Problem requirements:
Out of the listing below, copy every line that carries the string "Task".

◇ ◇ ◇ ◇ ◇

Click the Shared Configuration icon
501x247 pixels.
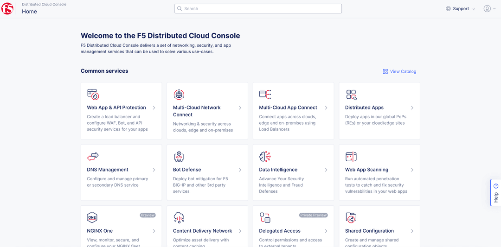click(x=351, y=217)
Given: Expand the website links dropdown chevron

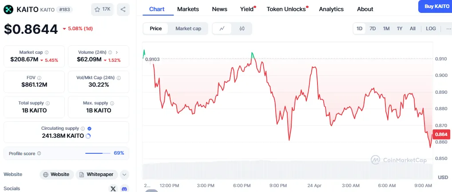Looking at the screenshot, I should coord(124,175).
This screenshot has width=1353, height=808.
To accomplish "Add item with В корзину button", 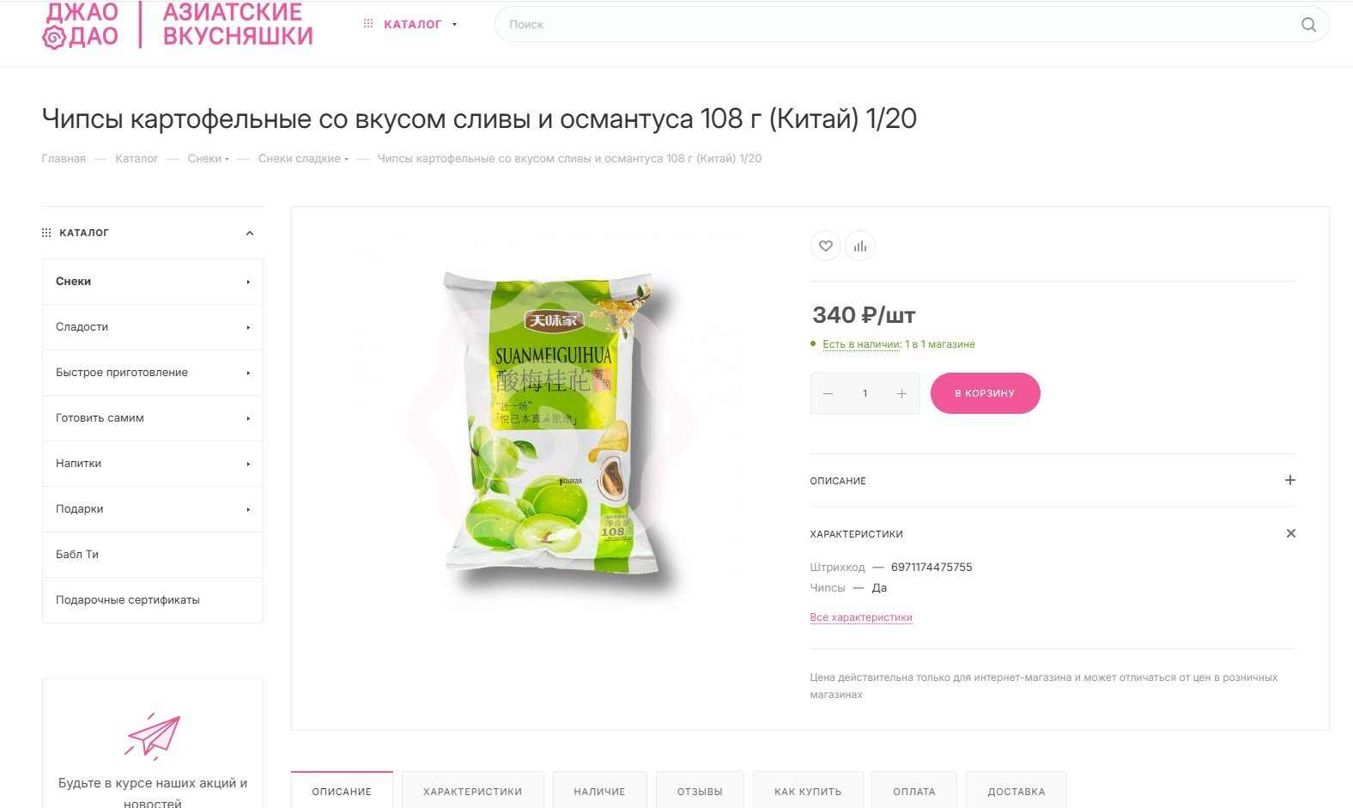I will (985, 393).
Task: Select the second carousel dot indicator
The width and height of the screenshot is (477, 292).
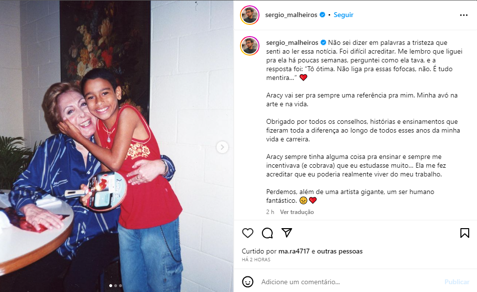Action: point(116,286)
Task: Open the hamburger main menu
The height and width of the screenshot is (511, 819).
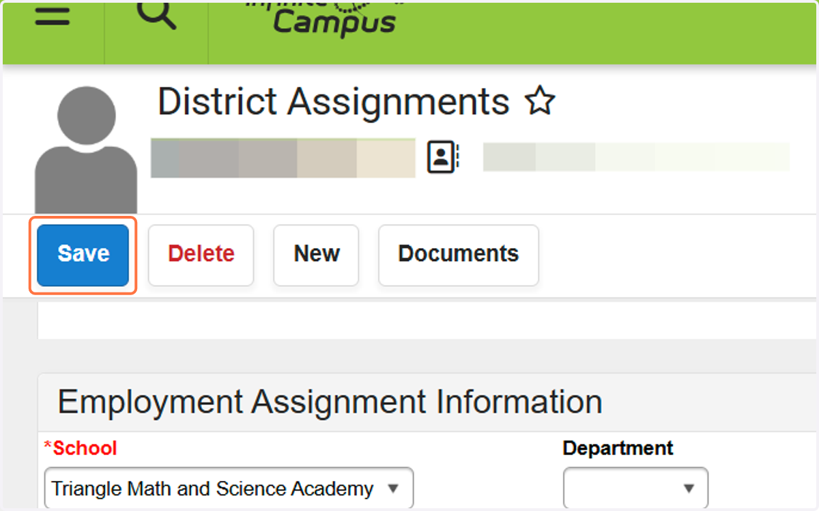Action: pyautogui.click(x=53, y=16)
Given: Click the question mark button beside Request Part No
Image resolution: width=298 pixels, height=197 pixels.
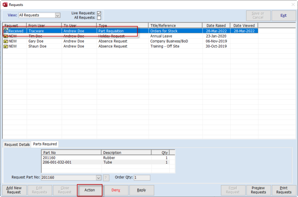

◇ ◇ ◇ ◇ ◇

Written response:
Task: Select the second carousel dot indicator
Task: Open the hamburger main menu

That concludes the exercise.